The truth is depicted on eighteen stipulated videos of the incident, which unequivocally show that 16-year-old Nicholas Sandmann did nothing more than stand still and smile while confronted by a stranger. These cases should be submitted to a jury to decide the factual issue of whether each defendant exercised reasonable care in its reporting….

In my view, the statements that Sandmann blocked Nathan Phillips's ascension to the Lincoln Memorial; prevented Phillips from retreating; and impeded Phillips's movements by stepping to his left and stepping to his right, were actions capable of objective verification. Thus, because these events can be objectively verified, I would hold that the opinion exception to the laws of defamation does not apply….
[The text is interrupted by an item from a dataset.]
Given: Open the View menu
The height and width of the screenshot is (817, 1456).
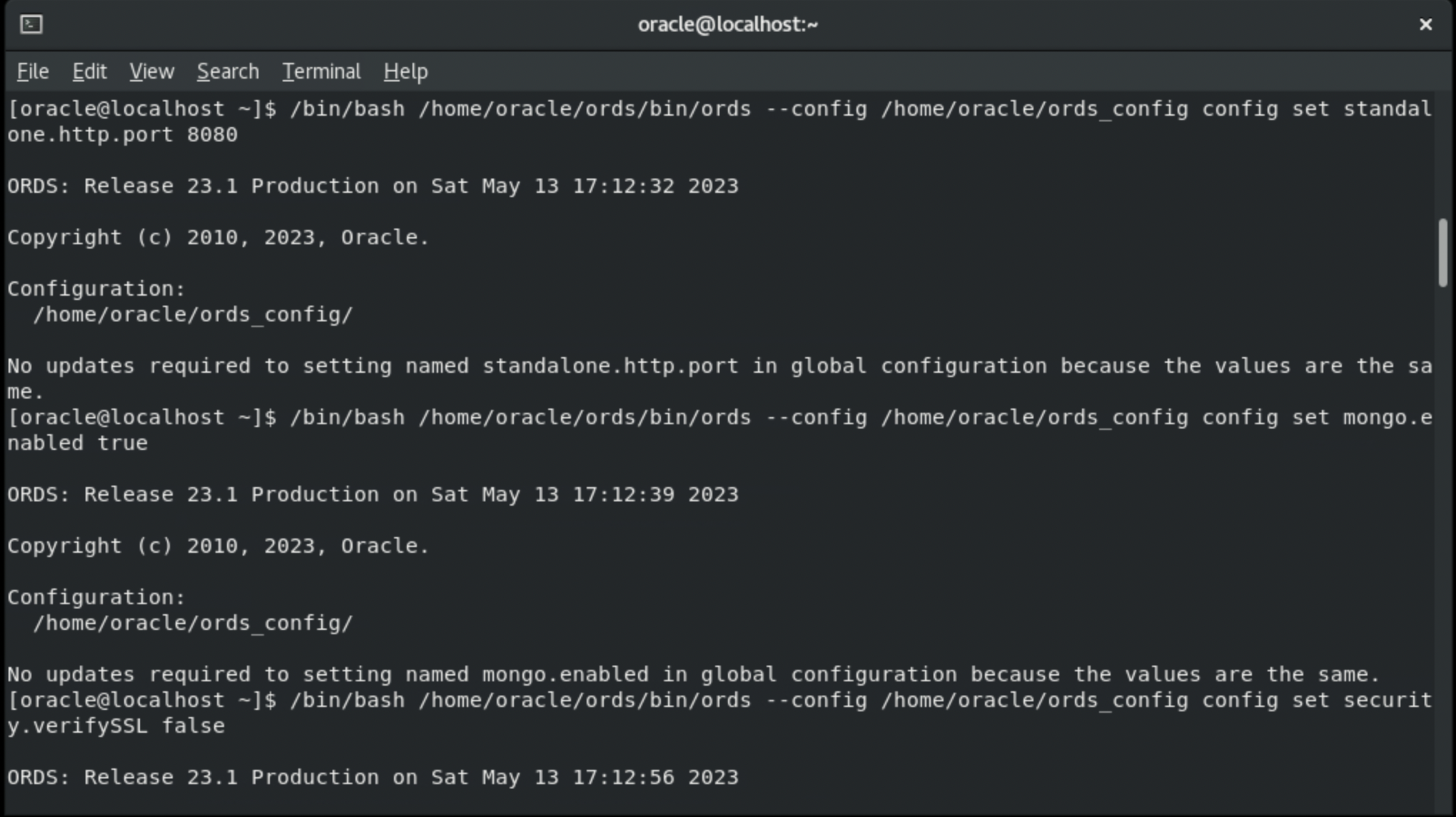Looking at the screenshot, I should pos(151,71).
Begin and end by reviewing the videos. The videos show that, while Nicholas Sandmann was standing still, Phillips walked up to him, played his drum, and sang inches from Sandmann's face. The 16-year-old's only reaction to this unexpected approach by an adult whom he did not know was to smile. During the roughly six-minute encounter initiated by Phillips, a gap in the crowd developed through which Phillips could have walked past or away from Sandmann had he chosen to do so. Phillips did not do so; instead, he remained where he chose to confront the 16-year-old boy only inches from his face.

Next, consider what the statements are about: the physical positioning of Phillips and Sandmann. Then ask whether physical positioning is objectively verifiable. It certainly is. And here, the video evidence conclusively demonstrates that Phillips's narrative is indeed "blatantly and demonstrably false."
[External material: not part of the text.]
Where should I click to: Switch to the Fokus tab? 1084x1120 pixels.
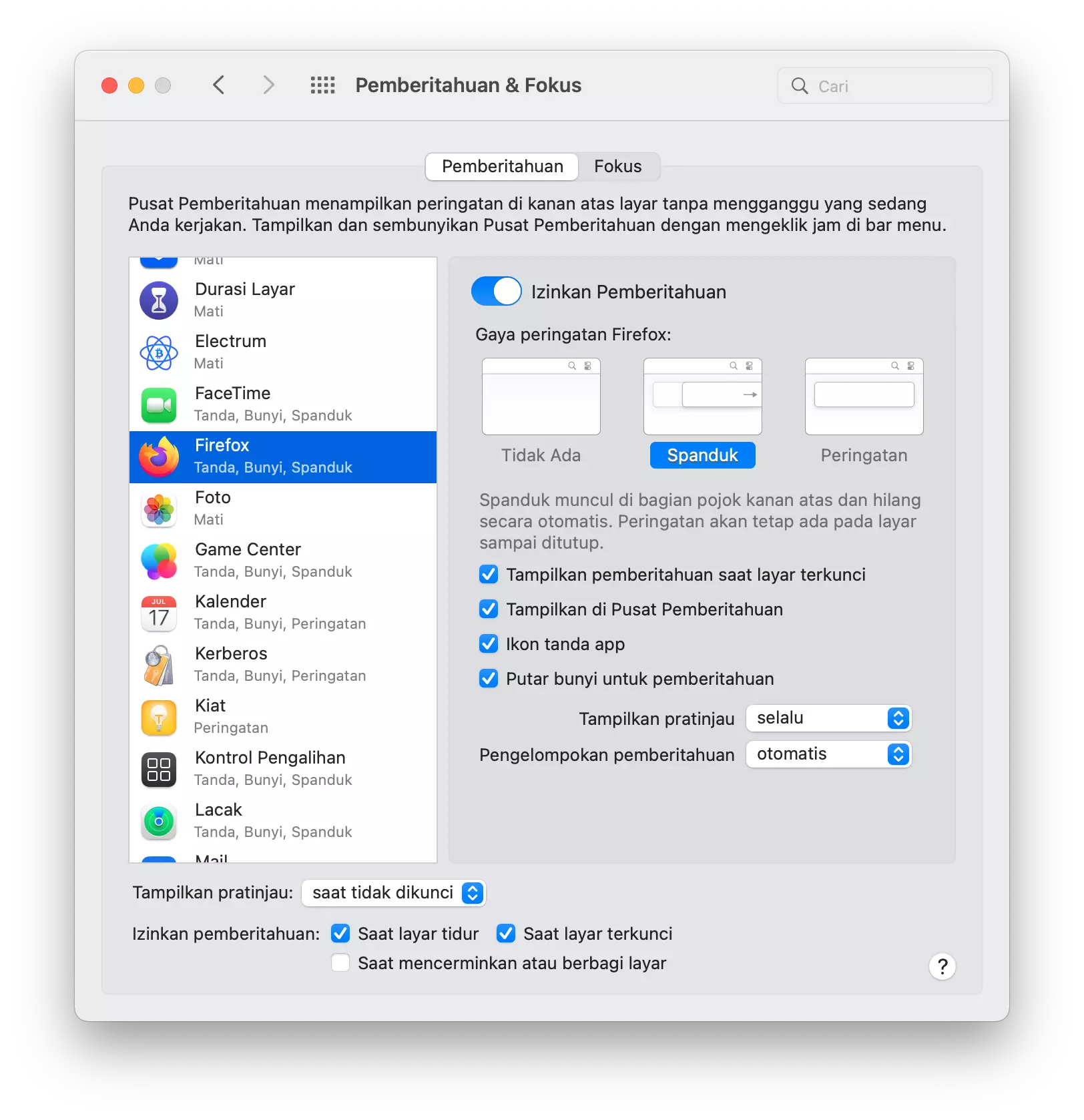pos(617,166)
The majority opinion holds that the blocking, retreating, and sliding statements were likely Phillips's subjective impressions of Sandmann's intent. Such speculation is contrary to the text of the news stories, which do not state that they are reports of Phillips's perception of Sandmann's intent.

These are three statements that the majority holds are opinion:

  1. "I started going that way, and that guy in the hat [Sandmann] stood in my way and we were at an impasse …."
  2. "He [Sandmann] just blocked my way and wouldn't allow me to retreat."
  3. "I seen [sic] him start putting himself in front of me, so I slided [sic] to the right, and he slided [sic] to the right. I slided [sic] to the left and he slided [sic] to the left—so by the time I got up to him, we were right in front of him. He just positioned himself to make sure that he aligned himself with me, so that sort of stopped my exit."

Rather than construing the text of these statements with their plain meaning, the majority rewrites these news articles as if defendants had reported that Phillips perceived that Sandmann intended to block his way, intended to prevent his retreat, and intended to slide to his left and right. The majority's creative journalism is apparently based on its inference that defendants meant to report that Phillips was recounting his perceptions of Sandmann's intentions.

In the words of the majority opinion, "Phillips felt that he [Sandmann] was 'blocking' him and not 'allowing' his retreat. There is no way to determine what Sandmann's intent was from the videos of the encounter, which approximate the information available when Phillips made the blocking statements." However, contrary to the majority's rewrite, the articles do not report Phillips's feelings or perceptions. Rather, the articles report a factual encounter as recited by Phillips….

Nathan Siegel (Davis Wright Tremaine LLP) argued for the defendants.